--- START Records to use ---

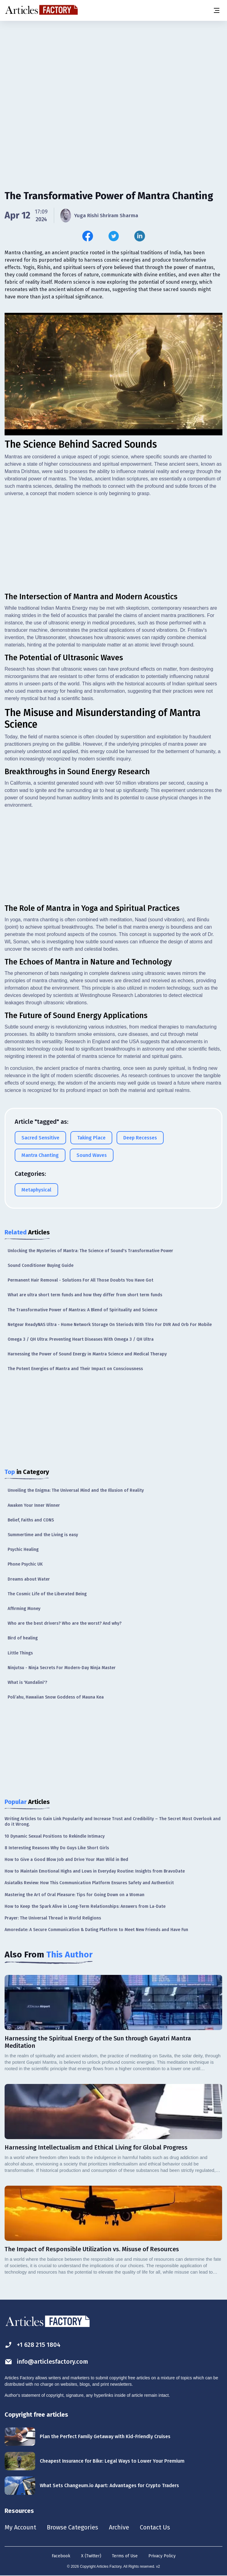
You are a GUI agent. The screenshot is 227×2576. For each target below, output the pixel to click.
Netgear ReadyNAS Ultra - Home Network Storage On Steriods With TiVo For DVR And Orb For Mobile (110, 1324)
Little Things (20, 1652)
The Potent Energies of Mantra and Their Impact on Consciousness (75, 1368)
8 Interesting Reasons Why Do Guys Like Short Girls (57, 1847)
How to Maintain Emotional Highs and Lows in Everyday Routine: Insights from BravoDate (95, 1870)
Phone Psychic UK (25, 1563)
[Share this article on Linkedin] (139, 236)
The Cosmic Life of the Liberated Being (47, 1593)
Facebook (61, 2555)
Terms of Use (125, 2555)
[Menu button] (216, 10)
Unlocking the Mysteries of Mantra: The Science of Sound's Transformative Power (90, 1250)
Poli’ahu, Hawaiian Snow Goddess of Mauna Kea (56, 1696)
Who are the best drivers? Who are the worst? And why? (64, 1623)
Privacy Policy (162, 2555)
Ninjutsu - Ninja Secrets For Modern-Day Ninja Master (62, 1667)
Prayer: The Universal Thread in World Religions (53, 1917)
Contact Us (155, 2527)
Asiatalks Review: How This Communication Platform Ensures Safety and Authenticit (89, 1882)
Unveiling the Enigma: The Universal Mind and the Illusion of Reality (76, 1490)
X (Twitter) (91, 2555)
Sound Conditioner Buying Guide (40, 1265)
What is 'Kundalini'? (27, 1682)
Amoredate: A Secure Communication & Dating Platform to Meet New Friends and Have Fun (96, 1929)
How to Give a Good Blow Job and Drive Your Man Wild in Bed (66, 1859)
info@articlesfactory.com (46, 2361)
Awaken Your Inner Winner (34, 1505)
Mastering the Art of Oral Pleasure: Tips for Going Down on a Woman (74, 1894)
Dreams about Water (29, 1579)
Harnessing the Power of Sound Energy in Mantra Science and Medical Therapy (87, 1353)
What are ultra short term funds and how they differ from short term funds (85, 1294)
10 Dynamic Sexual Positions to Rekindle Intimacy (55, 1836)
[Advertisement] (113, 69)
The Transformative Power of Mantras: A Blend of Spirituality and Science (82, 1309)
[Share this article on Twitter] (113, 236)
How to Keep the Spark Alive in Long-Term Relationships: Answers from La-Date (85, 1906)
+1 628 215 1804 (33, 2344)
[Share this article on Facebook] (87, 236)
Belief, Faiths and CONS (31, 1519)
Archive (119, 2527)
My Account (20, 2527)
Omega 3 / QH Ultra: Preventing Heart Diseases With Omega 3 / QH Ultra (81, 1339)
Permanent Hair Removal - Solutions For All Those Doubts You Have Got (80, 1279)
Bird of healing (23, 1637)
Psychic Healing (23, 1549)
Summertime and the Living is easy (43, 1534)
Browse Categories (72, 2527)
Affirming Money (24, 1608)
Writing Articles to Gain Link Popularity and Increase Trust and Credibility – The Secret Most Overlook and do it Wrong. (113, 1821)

--- END Records to use ---

Reproduce all of the data above line by line without altering any character, and omit the pictures.

You are a GUI agent. The screenshot is 227×2576. For each target below, output the pixel to click.
Netgear ReadyNAS Ultra - Home Network Storage On Steriods With TiVo For DVR And Orb For Mobile (110, 1324)
Little Things (20, 1652)
The Potent Energies of Mantra and Their Impact on Consciousness (75, 1368)
8 Interesting Reasons Why Do Guys Like Short Girls (57, 1847)
How to Maintain Emotional Highs and Lows in Everyday Routine: Insights from BravoDate (95, 1870)
Phone Psychic UK (25, 1563)
[Share this article on Linkedin] (139, 236)
The Cosmic Life of the Liberated Being (47, 1593)
Facebook (61, 2555)
Terms of Use (125, 2555)
[Menu button] (216, 10)
Unlocking the Mysteries of Mantra: The Science of Sound's Transformative Power (90, 1250)
Poli’ahu, Hawaiian Snow Goddess of Mauna Kea (56, 1696)
Who are the best drivers? Who are the worst? And why? (64, 1623)
Privacy Policy (162, 2555)
Ninjutsu - Ninja Secrets For Modern-Day Ninja Master (62, 1667)
Prayer: The Universal Thread in World Religions (53, 1917)
Contact Us (155, 2527)
Asiatalks Review: How This Communication Platform Ensures Safety and Authenticit (89, 1882)
Unveiling the Enigma: The Universal Mind and the Illusion of Reality (76, 1490)
X (Twitter) (91, 2555)
Sound Conditioner Buying Guide (40, 1265)
What is 'Kundalini'? (27, 1682)
Amoredate: A Secure Communication & Dating Platform to Meet New Friends and Have Fun (96, 1929)
How to Give a Good Blow Job and Drive Your Man Wild in Bed (66, 1859)
info@articlesfactory.com (46, 2361)
Awaken Your Inner Winner (34, 1505)
Mastering the Art of Oral Pleasure: Tips for Going Down on a Woman (74, 1894)
Dreams about Water (29, 1579)
Harnessing the Power of Sound Energy in Mantra Science and Medical Therapy (87, 1353)
What are ultra short term funds and how they differ from short term funds (85, 1294)
10 Dynamic Sexual Positions to Rekindle Intimacy (55, 1836)
[Advertisement] (113, 69)
The Transformative Power of Mantras: A Blend of Spirituality and Science (82, 1309)
[Share this article on Twitter] (113, 236)
How to Keep the Spark Alive in Long-Term Relationships: Answers from La-Date (85, 1906)
+1 628 215 1804 (33, 2344)
[Share this article on Facebook] (87, 236)
Belief, Faiths and CONS (31, 1519)
Archive (119, 2527)
My Account (20, 2527)
Omega 3 / QH Ultra: Preventing Heart Diseases With Omega 3 / QH Ultra (81, 1339)
Permanent Hair Removal - Solutions For All Those Doubts You Have Got (80, 1279)
Bird of healing (23, 1637)
Psychic Healing (23, 1549)
Summertime and the Living is easy (43, 1534)
Browse Categories (72, 2527)
Affirming Money (24, 1608)
Writing Articles to Gain Link Popularity and Increase Trust and Credibility – The Secret Most Overlook and do it Wrong. (113, 1821)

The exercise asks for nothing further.